Todos reflexionaron sobre ello el tiempo suficiente como para que los coches de policía se acercaran más y que el sonido de las aspas del helicóptero apenas se pudiera percibir.
—Me parece que esto lo ha empezado Bubba.
—Entonces debemos ir a detenerlo.
—¿Has oído los comentarios sobre las armas que lleva encima?
—Bubba no disparará contra nosotros.
El argumento era discutible. Bubba presentía que unos ejércitos oscuros cerraban el cerco en torno a él y se impacientó.
—¡Salid ahora mismo o aprieto el gatillo —gritó, cargando otra bala en una recámara que ya tenía una.
—¡No dispare! —West levantó las manos y tomó nota de la doble carga que acababa de inutilizar el arma—. Voy a abrir la puerta, ¿de acuerdo?
Bubba apuntó el arma y gritó:
—¡Ahora mismo!
West se colocó ante la puerta del coche lo mejor que pudo y apoyó un pie en ella. Levantó el tirador y empujó con el pie con todas sus fuerzas al tiempo que ocho coches patrulla se presentaban rugiendo, con las sirenas desgarrando la noche violenta. Bubba recibió el impacto en pleno vientre y voló hacia atrás hasta caer de espaldas al suelo. El rifle salió despedido por el asfalto. West saltó del coche y se abalanzó sobre él antes de que los pies tocaran el suelo. No esperó a los refuerzos. Tampoco le importaba lo más mínimo que los conductores de los vehículos, grandullones y fornidos, salieran en tropel del local de la parada de camiones para echar una mano. Brazil saltó también, y entre los dos inmovilizaron a Bubba boca abajo sobre su oronda tripa y lo esposaron, resistiendo a la tentación de dejarlo medio muerto de una paliza.

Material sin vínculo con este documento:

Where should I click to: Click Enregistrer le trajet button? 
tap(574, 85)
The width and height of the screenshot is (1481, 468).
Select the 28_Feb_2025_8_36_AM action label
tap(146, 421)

—¡Maldito hijo de puta! —exclamó Brazil.
—¡Muévete y te vuelo la cabeza! —añadió West, apoyando la pistola en la nuca del grueso cuello de Bubba.

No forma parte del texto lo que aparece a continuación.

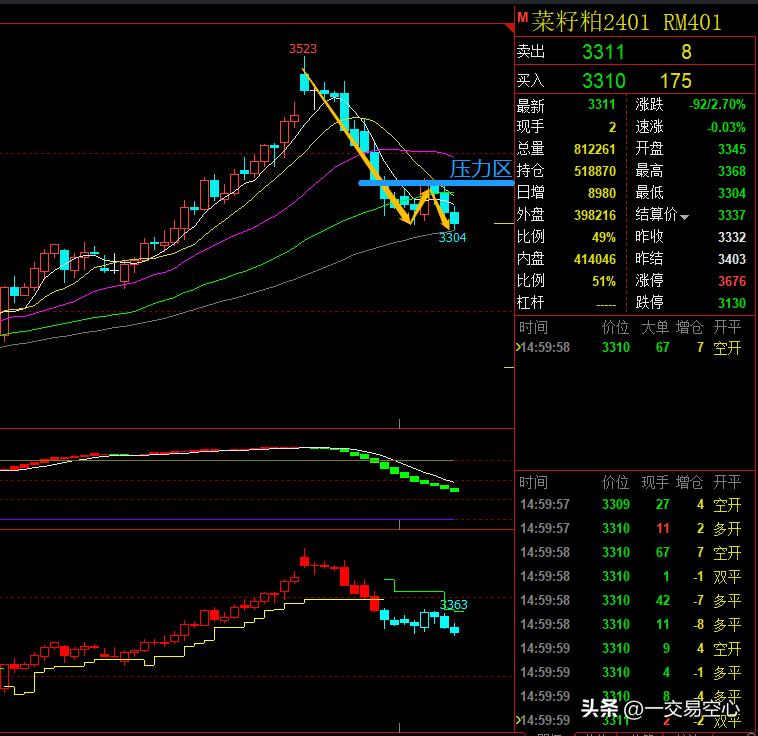Select the 3304 low price label on chart
The height and width of the screenshot is (736, 758).
(x=452, y=237)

La policía se llevó a Bubba sin la colaboración de los camioneros, que volvieron a concentrar su atención en los bocadillos para el camino y en los cigarrillos. West y Brazil se quedaron sentados en silencio durante unos momentos dentro del coche patrulla.
—Siempre me has metido en problemas —dijo ella, poniendo marcha atrás.

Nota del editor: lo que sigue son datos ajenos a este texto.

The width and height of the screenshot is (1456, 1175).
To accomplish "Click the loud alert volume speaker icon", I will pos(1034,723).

—¡Eh! —protestó él—. ¿Adónde vas?
—Te llevo a casa.
—Ya no vivo allí.
—¿Desde cuándo? —West intentó disimular su sorpresa y su placer.
—Desde anteayer. Tengo un apartamento en Charlotte Woods, en Woodlawn.
—Entonces te llevaré allí —dijo ella.
—Tengo el coche aquí —le recordó el reportero.
—Y llevas toda la noche bebiendo —replicó ella mientras se colocaba el cinturón de seguridad—. Volveremos a buscar tu coche cuando estés sobrio.